Collected data:
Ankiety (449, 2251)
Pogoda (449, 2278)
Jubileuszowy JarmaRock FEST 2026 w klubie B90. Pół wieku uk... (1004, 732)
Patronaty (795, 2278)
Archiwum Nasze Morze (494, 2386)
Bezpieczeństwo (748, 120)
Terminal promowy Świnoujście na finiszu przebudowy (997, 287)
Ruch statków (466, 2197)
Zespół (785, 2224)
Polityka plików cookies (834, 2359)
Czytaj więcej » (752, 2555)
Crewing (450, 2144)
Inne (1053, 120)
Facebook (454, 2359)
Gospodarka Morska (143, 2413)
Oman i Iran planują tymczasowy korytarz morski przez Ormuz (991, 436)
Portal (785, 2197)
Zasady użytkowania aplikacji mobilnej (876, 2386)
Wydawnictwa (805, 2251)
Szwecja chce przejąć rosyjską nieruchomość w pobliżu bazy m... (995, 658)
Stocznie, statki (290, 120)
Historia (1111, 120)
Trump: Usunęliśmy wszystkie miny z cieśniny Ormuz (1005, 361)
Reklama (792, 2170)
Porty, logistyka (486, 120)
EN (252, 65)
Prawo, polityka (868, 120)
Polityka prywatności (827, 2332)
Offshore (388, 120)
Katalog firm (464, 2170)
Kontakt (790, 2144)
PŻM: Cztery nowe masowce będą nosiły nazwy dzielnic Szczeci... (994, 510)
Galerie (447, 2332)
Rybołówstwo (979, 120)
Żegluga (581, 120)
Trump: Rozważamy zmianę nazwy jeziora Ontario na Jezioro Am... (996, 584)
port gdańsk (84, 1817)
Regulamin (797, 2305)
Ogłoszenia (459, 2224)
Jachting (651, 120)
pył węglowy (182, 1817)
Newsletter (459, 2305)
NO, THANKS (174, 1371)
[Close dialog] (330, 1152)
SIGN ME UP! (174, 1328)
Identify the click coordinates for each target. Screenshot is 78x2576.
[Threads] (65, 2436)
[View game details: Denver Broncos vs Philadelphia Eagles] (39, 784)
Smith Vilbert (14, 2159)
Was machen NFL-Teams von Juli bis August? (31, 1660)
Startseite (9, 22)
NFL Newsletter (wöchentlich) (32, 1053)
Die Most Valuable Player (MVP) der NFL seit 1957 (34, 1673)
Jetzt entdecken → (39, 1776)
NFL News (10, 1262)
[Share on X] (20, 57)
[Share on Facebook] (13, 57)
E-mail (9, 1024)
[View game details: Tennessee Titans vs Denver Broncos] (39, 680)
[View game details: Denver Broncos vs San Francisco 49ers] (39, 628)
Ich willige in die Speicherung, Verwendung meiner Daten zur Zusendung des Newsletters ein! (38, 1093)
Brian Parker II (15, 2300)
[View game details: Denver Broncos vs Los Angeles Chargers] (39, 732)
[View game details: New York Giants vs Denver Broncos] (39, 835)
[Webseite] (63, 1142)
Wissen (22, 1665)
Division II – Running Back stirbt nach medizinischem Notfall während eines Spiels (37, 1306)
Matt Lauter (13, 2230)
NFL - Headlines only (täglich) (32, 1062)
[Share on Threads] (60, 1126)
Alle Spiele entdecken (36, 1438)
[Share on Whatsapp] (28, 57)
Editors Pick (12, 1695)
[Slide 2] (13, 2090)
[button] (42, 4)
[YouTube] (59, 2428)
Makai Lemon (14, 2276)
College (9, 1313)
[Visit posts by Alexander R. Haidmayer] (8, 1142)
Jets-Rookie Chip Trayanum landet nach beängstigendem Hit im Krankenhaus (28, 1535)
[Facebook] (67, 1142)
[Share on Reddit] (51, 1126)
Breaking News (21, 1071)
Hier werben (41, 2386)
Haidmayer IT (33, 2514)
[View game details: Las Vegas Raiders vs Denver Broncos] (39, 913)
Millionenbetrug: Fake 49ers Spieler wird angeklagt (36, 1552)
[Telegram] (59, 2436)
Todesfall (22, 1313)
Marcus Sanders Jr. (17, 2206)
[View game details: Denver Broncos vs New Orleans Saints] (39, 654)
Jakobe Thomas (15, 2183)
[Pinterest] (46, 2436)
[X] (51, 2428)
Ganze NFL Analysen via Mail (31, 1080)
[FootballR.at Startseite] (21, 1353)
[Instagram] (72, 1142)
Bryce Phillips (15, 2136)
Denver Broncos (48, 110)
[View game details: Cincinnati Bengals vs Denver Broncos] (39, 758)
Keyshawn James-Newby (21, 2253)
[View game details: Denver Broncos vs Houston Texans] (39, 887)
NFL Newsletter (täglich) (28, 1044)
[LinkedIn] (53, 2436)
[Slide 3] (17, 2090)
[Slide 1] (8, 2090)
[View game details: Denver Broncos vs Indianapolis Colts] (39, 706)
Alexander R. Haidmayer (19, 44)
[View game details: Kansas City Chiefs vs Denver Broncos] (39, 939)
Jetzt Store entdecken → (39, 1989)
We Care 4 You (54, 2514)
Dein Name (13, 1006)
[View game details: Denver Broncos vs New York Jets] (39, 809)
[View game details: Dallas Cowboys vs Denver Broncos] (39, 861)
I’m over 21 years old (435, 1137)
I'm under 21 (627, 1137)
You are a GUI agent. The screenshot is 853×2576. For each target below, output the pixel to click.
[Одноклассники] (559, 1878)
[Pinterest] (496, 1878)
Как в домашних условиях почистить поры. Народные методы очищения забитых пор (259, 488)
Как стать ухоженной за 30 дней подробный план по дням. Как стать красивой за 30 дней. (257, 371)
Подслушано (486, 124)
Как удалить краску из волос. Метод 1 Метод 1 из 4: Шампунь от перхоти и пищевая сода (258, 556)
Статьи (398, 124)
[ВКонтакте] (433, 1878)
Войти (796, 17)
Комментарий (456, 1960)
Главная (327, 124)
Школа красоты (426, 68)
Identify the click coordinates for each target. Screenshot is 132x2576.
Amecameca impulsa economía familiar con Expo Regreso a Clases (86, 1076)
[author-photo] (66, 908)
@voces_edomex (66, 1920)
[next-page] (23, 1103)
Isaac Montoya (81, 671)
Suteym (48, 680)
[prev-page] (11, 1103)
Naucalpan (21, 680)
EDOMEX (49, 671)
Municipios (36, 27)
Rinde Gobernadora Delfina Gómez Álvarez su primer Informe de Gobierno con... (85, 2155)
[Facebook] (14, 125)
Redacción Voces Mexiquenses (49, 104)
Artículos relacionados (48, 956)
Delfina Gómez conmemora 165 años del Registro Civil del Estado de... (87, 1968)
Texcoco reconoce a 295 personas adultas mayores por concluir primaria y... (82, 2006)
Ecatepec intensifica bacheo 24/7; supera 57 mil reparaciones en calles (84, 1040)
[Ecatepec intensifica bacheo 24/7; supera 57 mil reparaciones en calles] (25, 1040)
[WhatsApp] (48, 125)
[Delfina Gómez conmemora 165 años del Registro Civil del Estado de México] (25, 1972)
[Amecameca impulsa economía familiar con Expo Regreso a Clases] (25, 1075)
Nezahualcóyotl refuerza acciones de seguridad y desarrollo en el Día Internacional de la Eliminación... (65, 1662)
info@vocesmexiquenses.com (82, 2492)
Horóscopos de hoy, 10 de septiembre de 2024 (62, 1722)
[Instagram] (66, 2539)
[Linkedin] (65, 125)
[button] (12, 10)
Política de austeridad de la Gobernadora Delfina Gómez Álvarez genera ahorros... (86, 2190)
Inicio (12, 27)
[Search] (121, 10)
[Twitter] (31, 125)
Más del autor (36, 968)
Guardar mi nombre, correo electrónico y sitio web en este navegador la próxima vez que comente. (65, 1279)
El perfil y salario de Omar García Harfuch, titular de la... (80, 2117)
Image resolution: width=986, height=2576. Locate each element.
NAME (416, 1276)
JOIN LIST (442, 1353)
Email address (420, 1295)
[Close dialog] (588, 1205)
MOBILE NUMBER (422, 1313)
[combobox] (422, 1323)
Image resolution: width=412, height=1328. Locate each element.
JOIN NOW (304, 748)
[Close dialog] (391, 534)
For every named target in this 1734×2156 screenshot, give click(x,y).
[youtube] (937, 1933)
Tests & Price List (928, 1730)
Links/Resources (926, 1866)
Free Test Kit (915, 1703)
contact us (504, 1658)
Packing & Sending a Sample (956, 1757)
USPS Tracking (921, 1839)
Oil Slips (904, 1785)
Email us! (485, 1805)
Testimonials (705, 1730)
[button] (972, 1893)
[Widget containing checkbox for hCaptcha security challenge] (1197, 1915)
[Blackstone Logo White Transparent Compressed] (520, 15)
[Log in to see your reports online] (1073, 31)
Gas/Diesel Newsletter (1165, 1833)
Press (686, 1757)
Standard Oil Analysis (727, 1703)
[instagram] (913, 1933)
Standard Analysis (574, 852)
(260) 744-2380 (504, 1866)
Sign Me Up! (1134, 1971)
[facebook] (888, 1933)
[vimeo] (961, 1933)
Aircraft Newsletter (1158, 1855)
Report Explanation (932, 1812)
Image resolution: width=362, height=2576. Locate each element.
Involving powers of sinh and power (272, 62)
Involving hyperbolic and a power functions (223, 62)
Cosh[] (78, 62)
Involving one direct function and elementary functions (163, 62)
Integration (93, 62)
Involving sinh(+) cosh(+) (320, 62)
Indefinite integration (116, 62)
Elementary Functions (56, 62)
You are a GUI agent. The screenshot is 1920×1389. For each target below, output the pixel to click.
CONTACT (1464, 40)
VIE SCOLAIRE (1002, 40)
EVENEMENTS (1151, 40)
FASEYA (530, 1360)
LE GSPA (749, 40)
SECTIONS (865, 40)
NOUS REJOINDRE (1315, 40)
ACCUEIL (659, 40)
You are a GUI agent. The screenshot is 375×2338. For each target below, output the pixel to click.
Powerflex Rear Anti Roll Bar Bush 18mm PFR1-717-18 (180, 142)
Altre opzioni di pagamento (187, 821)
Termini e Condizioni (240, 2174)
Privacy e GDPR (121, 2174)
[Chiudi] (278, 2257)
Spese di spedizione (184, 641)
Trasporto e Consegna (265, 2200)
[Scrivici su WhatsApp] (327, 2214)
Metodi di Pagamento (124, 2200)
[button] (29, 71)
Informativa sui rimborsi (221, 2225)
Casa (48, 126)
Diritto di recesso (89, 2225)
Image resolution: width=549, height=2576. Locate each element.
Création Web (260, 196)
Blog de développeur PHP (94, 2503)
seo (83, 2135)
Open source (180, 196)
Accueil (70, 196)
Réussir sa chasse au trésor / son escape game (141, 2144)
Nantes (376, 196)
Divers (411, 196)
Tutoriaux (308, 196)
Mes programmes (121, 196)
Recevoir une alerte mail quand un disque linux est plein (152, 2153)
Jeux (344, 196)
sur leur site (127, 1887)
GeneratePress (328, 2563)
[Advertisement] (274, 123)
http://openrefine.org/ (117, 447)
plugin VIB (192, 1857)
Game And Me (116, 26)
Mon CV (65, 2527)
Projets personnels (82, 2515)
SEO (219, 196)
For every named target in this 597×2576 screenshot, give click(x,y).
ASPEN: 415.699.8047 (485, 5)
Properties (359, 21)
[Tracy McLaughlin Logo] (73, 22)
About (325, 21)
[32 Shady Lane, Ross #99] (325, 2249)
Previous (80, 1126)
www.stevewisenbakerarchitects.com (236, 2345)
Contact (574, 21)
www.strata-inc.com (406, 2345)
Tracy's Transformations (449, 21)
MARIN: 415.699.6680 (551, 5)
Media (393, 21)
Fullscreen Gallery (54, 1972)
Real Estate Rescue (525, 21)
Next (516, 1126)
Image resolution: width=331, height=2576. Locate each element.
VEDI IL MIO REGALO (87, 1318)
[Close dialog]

• TASK TO COMPLETE
Transcribe, exactly and without additions, the lines of the records above, beginning with the line that contains "[button] (972, 1893)" and ending with the line that contains "Informativa sui rimborsi (221, 2225)", both included.

• TASK SOLUTION
[button] (972, 1893)
[Widget containing checkbox for hCaptcha security challenge] (1197, 1915)
[Blackstone Logo White Transparent Compressed] (520, 15)
[Log in to see your reports online] (1073, 31)
Gas/Diesel Newsletter (1165, 1833)
Press (686, 1757)
Standard Oil Analysis (727, 1703)
[instagram] (913, 1933)
Standard Analysis (574, 852)
(260) 744-2380 (504, 1866)
Sign Me Up! (1134, 1971)
[facebook] (888, 1933)
[vimeo] (961, 1933)
Aircraft Newsletter (1158, 1855)
Report Explanation (932, 1812)
Image resolution: width=362, height=2576. Locate each element.
Involving powers of sinh and power (272, 62)
Involving hyperbolic and a power functions (223, 62)
Cosh[] (78, 62)
Involving one direct function and elementary functions (163, 62)
Integration (93, 62)
Involving sinh(+) cosh(+) (320, 62)
Indefinite integration (116, 62)
Elementary Functions (56, 62)
You are a GUI agent. The screenshot is 1920×1389. For each target below, output the pixel to click.
CONTACT (1464, 40)
VIE SCOLAIRE (1002, 40)
EVENEMENTS (1151, 40)
FASEYA (530, 1360)
LE GSPA (749, 40)
SECTIONS (865, 40)
NOUS REJOINDRE (1315, 40)
ACCUEIL (659, 40)
You are a GUI agent. The screenshot is 375×2338. For each target below, output the pixel to click.
Powerflex Rear Anti Roll Bar Bush 18mm PFR1-717-18 (180, 142)
Altre opzioni di pagamento (187, 821)
Termini e Condizioni (240, 2174)
Privacy e GDPR (121, 2174)
[Chiudi] (278, 2257)
Spese di spedizione (184, 641)
Trasporto e Consegna (265, 2200)
[Scrivici su WhatsApp] (327, 2214)
Metodi di Pagamento (124, 2200)
[button] (29, 71)
Informativa sui rimborsi (221, 2225)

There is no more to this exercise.